Collected data
◆ ◆ ◆ ◆

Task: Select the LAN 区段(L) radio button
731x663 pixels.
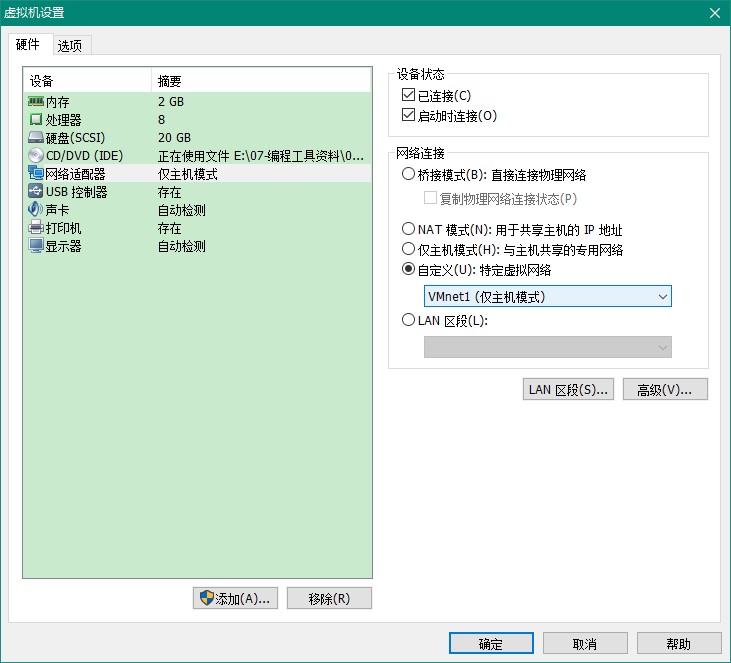Action: click(408, 320)
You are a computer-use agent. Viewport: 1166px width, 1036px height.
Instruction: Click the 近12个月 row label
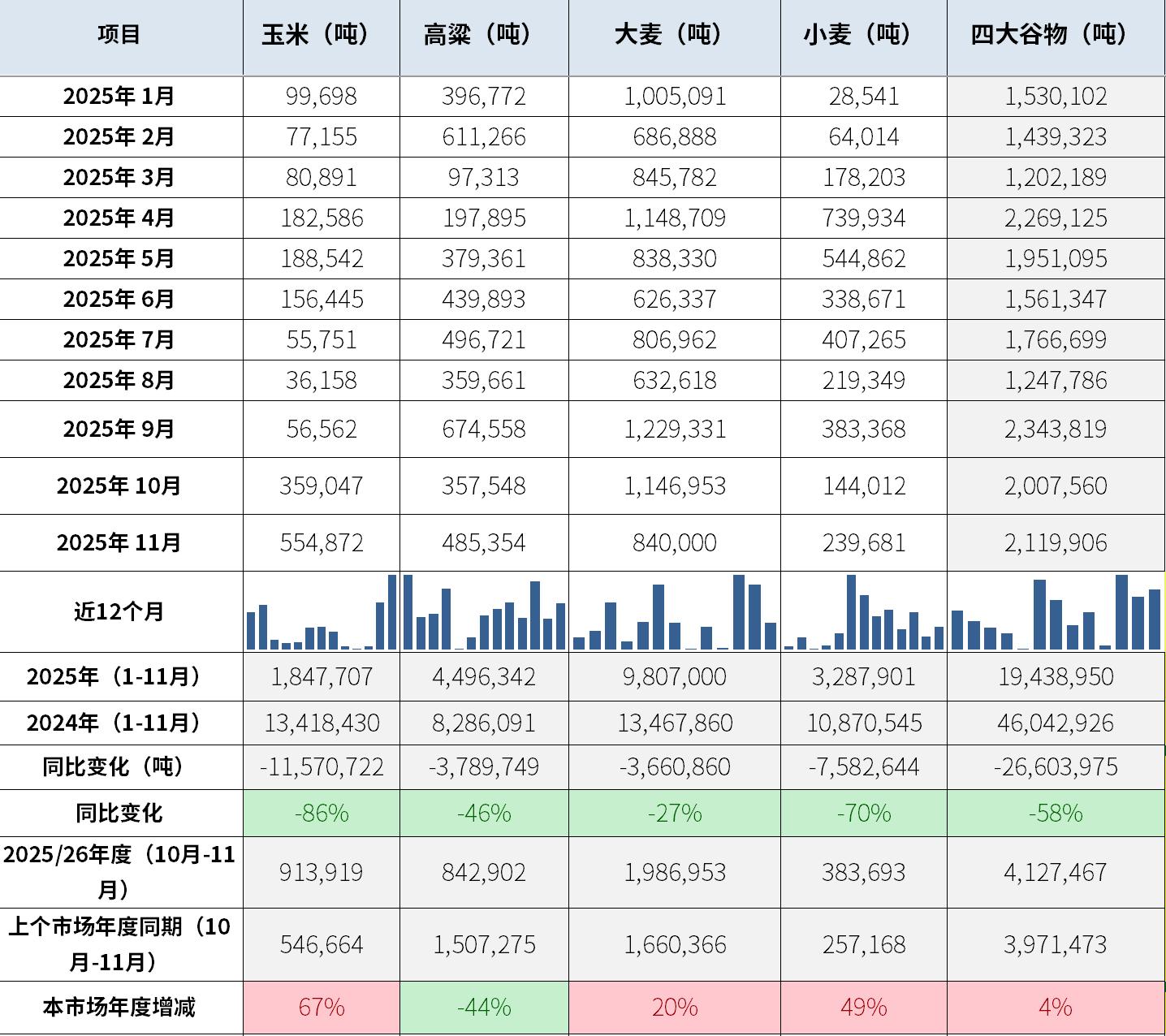pyautogui.click(x=120, y=611)
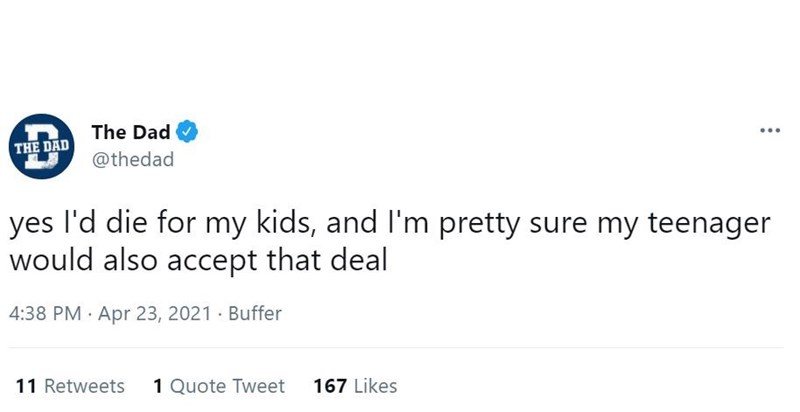View the 11 Retweets list
The image size is (800, 412).
[x=70, y=386]
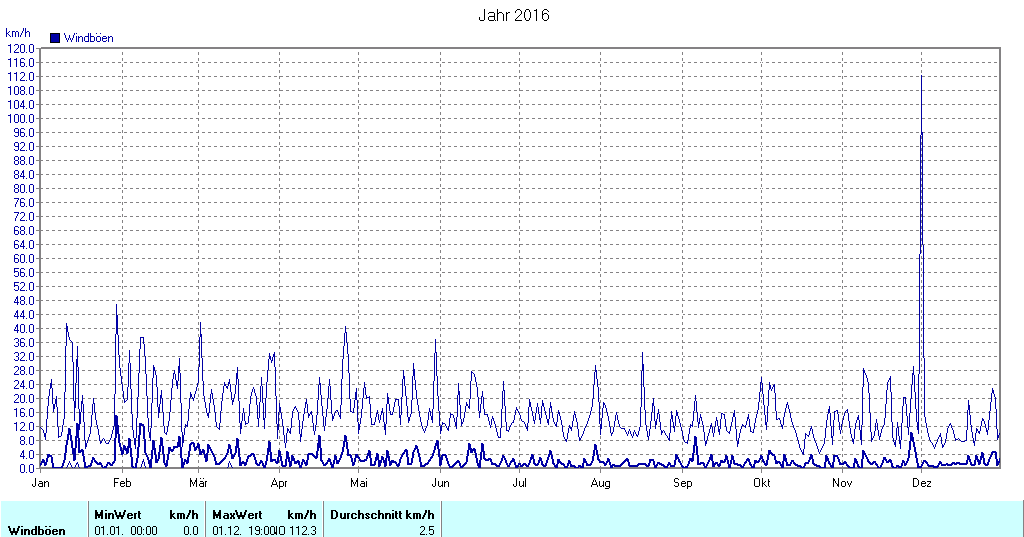Select the Aug month label on x-axis

click(x=601, y=483)

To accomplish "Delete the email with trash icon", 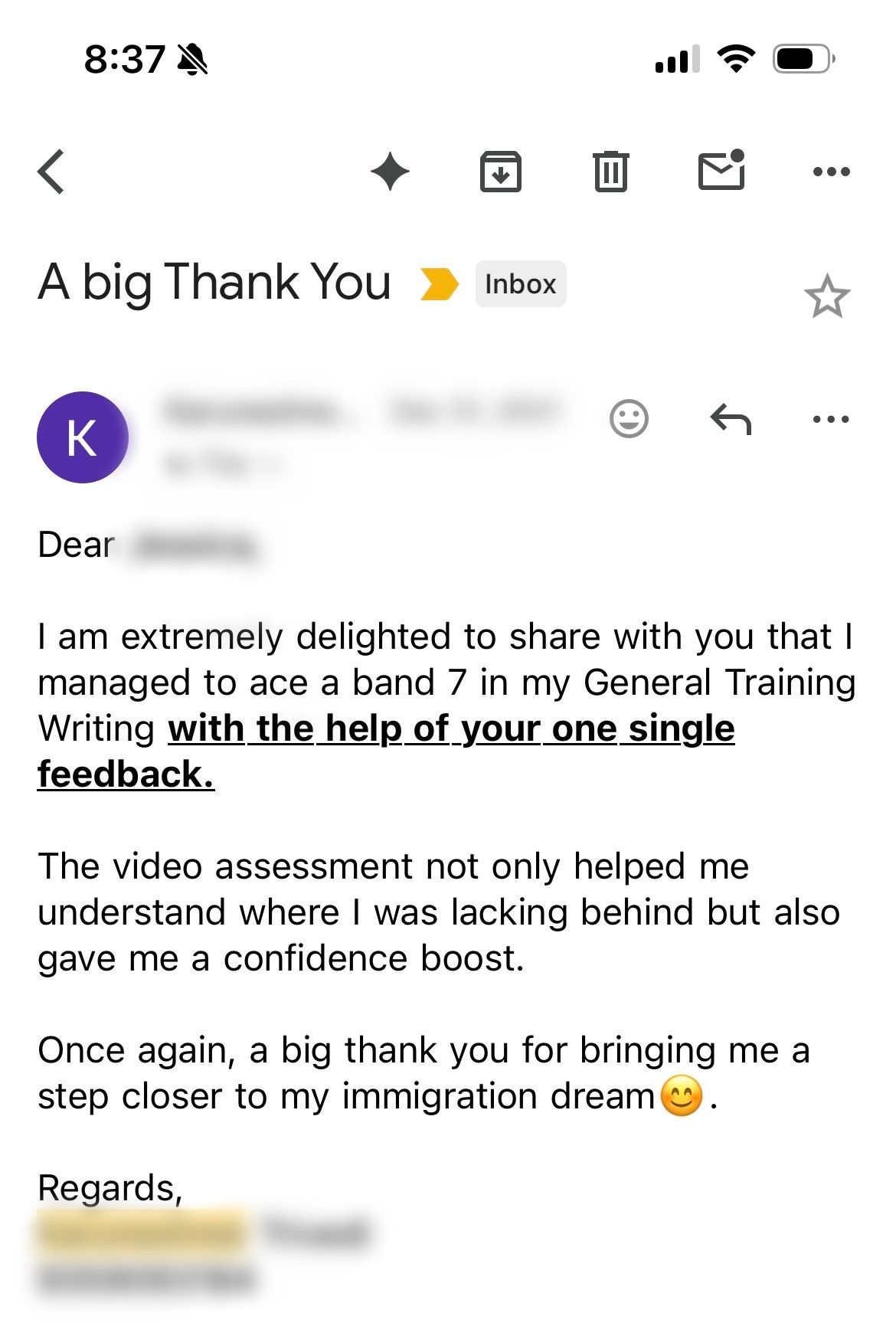I will click(610, 172).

◆ ◆ ◆ ◆

PROBLEM: Needed here is a verbatim copy of the data from the first line through the line with "You are a computer-use", without pictures.

EXERCISE RESPONSE:
Task: Select the LAN 区段(L) radio button
731x663 pixels.
Action: click(408, 320)
You are a computer-use agent. Viewport: 1166px width, 1036px height.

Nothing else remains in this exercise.